All modern programming languages support SSL natively or via some free library and as most of the IT people have no idea of what it is and how it works, SSL became synonym of IT security.
Naive sense of security
I have no doubts that the SSL protocol itself gives you a pretty good cost-benefit solution. For Internet communication it is in most of the cases the only reasonable solution. Nevertheless, on a company Intranet if other factors are not taken into consideration at the end it is pretty useless. It is the same as locking your door with the hardest lock in the market and leaving the key under the carpet.
We can take both cases as example: In the first one, we want to make sure that a bad employee doesn’t have access to someone’s password and do bad things. In this case, SSL will prevents that this bad person can read the password in clear text after hacking into the network, injecting his sniffer in the Intranet backbone and listening to all the communication filtering exactly the login command from his target victim (like the NSA does with all the Internet communication).
Well, a bad person that smart, that evil and with such a deep knowledge of IT will probably considered some easier ways to achieve his goal (to look for the key under the carpet):
- Look at the DBs to see if the password is not saved with a very weak encryption (or no encryption at all). If he has access to the application source code it is even easier.

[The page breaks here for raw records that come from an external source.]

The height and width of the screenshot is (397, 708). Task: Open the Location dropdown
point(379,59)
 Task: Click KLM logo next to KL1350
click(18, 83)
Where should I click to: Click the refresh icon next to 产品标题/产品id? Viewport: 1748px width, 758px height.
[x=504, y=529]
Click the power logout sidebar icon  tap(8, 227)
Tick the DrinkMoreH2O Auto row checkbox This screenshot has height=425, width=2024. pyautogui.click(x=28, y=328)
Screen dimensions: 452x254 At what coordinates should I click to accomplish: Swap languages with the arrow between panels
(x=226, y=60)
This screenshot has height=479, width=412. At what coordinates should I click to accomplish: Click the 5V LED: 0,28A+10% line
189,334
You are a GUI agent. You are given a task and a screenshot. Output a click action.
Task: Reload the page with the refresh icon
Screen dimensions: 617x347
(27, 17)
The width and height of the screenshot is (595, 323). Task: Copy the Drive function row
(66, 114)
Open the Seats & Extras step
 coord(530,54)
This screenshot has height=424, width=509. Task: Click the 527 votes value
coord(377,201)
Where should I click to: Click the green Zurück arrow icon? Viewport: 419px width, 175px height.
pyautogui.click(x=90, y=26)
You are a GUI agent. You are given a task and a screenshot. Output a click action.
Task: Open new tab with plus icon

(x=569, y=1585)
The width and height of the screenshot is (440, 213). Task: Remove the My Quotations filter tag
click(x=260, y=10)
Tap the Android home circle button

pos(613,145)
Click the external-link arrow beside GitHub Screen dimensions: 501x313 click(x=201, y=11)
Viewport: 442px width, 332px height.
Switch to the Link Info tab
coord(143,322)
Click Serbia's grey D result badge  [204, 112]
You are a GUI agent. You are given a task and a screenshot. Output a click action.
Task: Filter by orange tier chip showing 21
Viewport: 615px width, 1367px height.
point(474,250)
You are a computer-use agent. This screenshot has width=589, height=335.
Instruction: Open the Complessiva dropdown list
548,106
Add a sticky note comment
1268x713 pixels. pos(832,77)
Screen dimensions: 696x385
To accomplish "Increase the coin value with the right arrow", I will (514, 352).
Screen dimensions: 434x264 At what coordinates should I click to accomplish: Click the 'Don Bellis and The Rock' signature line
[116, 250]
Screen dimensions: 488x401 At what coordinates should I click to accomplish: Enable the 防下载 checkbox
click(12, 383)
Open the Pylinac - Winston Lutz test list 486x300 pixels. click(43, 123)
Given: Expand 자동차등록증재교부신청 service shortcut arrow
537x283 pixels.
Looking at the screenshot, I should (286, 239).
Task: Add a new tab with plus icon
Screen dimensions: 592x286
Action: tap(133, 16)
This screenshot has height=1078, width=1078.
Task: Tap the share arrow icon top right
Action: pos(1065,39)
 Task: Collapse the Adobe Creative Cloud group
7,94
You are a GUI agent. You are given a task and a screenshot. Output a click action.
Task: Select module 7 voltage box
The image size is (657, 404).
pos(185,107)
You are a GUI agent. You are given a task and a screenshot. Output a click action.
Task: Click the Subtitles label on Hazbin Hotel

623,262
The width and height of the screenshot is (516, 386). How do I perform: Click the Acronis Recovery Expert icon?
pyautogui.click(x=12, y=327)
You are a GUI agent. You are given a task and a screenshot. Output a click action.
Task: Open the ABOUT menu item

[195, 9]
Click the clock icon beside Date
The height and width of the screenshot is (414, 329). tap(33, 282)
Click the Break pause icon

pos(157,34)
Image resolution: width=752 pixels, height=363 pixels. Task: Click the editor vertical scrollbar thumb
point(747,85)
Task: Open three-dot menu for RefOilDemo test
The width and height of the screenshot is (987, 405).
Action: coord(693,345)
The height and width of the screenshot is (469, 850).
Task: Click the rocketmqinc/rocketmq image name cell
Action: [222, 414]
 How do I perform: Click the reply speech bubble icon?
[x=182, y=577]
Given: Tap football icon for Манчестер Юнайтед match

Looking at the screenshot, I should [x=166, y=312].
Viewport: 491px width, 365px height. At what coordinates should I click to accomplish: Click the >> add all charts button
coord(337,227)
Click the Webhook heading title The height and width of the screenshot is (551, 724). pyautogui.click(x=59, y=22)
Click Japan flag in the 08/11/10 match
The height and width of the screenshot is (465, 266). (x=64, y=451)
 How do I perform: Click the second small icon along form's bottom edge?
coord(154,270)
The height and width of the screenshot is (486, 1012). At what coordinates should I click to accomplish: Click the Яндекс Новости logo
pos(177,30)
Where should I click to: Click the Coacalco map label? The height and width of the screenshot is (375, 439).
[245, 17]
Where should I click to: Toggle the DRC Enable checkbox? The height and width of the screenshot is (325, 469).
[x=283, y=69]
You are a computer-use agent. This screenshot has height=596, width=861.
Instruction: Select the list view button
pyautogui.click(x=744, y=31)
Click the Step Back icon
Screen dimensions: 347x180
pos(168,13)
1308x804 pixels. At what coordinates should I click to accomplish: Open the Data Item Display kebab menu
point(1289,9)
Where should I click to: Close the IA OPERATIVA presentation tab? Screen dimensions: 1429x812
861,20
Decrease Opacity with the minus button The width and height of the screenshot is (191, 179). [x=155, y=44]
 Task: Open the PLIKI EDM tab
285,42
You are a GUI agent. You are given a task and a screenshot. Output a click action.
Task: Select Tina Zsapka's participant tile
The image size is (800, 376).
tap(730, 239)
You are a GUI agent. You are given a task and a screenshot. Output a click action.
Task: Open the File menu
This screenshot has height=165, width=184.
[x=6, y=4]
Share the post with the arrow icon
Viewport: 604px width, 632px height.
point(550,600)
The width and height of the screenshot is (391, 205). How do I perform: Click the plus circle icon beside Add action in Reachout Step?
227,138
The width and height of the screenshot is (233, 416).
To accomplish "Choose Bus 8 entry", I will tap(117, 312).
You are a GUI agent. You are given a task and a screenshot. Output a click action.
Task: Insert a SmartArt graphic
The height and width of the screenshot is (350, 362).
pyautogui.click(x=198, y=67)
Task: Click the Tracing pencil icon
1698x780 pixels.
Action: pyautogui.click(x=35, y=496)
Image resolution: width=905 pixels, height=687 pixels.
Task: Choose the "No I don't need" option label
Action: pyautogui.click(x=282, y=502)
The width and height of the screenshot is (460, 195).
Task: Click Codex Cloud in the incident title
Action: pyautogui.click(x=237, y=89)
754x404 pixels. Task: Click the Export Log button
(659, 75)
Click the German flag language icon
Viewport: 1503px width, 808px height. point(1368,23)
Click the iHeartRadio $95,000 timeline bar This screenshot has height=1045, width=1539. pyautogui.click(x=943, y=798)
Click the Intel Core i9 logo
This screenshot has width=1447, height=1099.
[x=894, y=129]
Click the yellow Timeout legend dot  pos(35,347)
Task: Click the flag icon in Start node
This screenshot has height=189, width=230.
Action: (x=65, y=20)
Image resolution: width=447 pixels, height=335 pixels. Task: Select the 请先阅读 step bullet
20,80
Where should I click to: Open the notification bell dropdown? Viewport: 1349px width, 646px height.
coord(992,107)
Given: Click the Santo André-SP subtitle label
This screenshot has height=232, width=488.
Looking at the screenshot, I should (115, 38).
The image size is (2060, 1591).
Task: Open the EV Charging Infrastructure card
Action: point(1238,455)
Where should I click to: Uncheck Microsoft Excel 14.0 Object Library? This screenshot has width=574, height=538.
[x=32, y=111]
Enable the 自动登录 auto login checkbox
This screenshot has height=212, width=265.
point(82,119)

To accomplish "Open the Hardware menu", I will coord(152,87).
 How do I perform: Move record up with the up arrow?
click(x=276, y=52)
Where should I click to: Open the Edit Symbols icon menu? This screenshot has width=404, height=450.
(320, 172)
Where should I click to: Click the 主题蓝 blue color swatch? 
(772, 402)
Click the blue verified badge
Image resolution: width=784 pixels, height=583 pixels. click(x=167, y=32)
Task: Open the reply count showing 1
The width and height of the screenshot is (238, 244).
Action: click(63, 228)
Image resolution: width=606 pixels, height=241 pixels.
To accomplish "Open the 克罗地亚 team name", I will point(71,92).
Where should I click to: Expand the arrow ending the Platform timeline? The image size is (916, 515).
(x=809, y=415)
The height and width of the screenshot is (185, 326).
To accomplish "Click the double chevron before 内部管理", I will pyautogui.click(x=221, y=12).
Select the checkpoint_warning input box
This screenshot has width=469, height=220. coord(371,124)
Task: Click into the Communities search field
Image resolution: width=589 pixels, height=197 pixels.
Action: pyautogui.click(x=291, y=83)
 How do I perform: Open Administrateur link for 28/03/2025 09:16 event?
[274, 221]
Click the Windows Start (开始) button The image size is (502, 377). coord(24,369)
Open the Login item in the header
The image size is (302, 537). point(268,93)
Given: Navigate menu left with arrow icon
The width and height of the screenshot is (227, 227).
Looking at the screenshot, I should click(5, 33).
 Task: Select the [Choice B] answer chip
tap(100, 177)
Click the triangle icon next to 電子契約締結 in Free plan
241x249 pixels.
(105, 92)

- Look at the log files (believe me I’ve seen clear text password in log files)
- Most of the systems are based on a session id. Having this session id would be enough to impersonate the victim without even knowing the password (if the developer doesn’t take proper care)
- Or just wait for the person to have a coffee and sneak to his computer to do his bad things.
For the second case we have the similar flaws. All the authentication is based on a client/server certificate. Anyone possessing such certificates can do his bad things. Most of the time the certificates are simply exchanged through e-mail or sitting in some network machine that everybody has access. Once again, is the same as leaving key under the carpet.
The price we pay
While the implementation cost is very low, there is one detail that everybody forgets about SSL: the certificates expires. The implication to your company is that, in the best case, every year for every communication between two systems one or more person will spend time to renew and redeploy the certificates in both ends (probably on test and QA environments too). You can multiply this by the number of interfaces in your company. In the worst case you will have one interface down and 10 persons trying to find out why this thing is no longer working and running like crazy to create new certificates and deploy them.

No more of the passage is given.